* **WHAT YOU WILL DO**: Below are some records. Return exactly the lines from the one with "Screen dimensions: 1658x932" to the one with "Task: Click the diamond logo emblem", and nothing else.

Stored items

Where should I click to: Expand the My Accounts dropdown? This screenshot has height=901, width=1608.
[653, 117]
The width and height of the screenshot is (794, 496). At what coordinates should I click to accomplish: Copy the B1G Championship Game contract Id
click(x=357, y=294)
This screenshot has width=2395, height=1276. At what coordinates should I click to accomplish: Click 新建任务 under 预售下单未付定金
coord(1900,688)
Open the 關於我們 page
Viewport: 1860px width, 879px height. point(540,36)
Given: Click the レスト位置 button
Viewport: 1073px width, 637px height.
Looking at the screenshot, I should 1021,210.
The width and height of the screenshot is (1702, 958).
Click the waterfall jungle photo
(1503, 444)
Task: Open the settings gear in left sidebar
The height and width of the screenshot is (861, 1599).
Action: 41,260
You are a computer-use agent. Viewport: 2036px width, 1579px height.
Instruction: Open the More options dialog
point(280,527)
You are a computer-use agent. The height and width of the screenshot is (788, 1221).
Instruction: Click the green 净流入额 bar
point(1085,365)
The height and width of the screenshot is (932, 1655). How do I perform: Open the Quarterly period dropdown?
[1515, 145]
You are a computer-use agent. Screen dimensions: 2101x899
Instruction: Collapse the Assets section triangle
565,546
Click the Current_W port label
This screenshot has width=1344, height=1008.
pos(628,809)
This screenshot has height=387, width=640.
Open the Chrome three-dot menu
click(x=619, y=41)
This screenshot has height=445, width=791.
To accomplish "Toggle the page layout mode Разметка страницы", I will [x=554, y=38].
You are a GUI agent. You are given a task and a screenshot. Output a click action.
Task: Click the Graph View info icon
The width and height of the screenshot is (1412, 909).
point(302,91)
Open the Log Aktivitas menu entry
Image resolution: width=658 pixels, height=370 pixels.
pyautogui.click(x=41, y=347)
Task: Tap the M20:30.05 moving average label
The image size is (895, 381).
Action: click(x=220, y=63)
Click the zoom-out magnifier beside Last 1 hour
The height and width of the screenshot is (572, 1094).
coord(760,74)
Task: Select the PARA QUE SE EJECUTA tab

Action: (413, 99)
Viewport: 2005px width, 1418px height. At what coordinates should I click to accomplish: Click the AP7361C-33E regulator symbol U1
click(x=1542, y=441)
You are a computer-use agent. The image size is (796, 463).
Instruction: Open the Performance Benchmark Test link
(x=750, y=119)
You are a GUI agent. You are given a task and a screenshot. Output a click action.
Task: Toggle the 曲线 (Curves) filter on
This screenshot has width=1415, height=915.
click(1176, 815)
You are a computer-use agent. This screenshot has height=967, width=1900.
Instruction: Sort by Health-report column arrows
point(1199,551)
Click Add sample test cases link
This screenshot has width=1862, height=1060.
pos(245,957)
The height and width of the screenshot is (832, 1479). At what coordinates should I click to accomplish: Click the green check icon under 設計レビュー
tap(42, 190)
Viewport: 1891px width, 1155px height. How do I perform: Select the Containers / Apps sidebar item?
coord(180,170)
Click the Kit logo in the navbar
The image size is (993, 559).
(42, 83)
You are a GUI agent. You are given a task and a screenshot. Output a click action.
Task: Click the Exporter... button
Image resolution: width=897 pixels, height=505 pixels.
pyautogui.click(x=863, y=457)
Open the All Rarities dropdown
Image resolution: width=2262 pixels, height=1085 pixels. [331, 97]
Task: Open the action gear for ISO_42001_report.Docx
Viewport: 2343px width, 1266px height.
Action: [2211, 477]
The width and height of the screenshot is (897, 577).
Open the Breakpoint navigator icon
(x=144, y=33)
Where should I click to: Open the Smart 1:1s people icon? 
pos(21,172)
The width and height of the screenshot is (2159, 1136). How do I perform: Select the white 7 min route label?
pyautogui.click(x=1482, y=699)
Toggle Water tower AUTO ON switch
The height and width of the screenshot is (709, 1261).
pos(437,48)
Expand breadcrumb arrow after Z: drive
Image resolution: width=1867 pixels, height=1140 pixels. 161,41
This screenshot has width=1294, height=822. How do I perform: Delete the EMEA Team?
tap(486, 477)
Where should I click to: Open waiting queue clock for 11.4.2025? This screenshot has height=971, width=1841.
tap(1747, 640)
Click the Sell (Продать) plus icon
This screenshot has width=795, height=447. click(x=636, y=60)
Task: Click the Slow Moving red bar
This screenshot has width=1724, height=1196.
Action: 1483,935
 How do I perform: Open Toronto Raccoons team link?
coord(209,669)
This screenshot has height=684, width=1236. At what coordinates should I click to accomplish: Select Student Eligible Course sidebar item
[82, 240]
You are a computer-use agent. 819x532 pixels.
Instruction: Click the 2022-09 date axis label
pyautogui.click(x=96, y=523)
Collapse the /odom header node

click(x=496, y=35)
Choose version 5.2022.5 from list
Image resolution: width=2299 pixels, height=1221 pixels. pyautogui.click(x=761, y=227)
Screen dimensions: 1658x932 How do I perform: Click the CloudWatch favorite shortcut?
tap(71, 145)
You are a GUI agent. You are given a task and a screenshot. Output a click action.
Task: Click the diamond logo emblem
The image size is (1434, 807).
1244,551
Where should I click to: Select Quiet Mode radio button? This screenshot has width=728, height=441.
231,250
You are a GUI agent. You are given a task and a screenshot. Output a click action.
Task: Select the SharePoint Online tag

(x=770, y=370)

* **TASK SOLUTION**:
Screen dimensions: 1658x932 How do I perform: Click the CloudWatch favorite shortcut?
tap(71, 145)
You are a GUI agent. You are given a task and a screenshot. Output a click action.
Task: Click the diamond logo emblem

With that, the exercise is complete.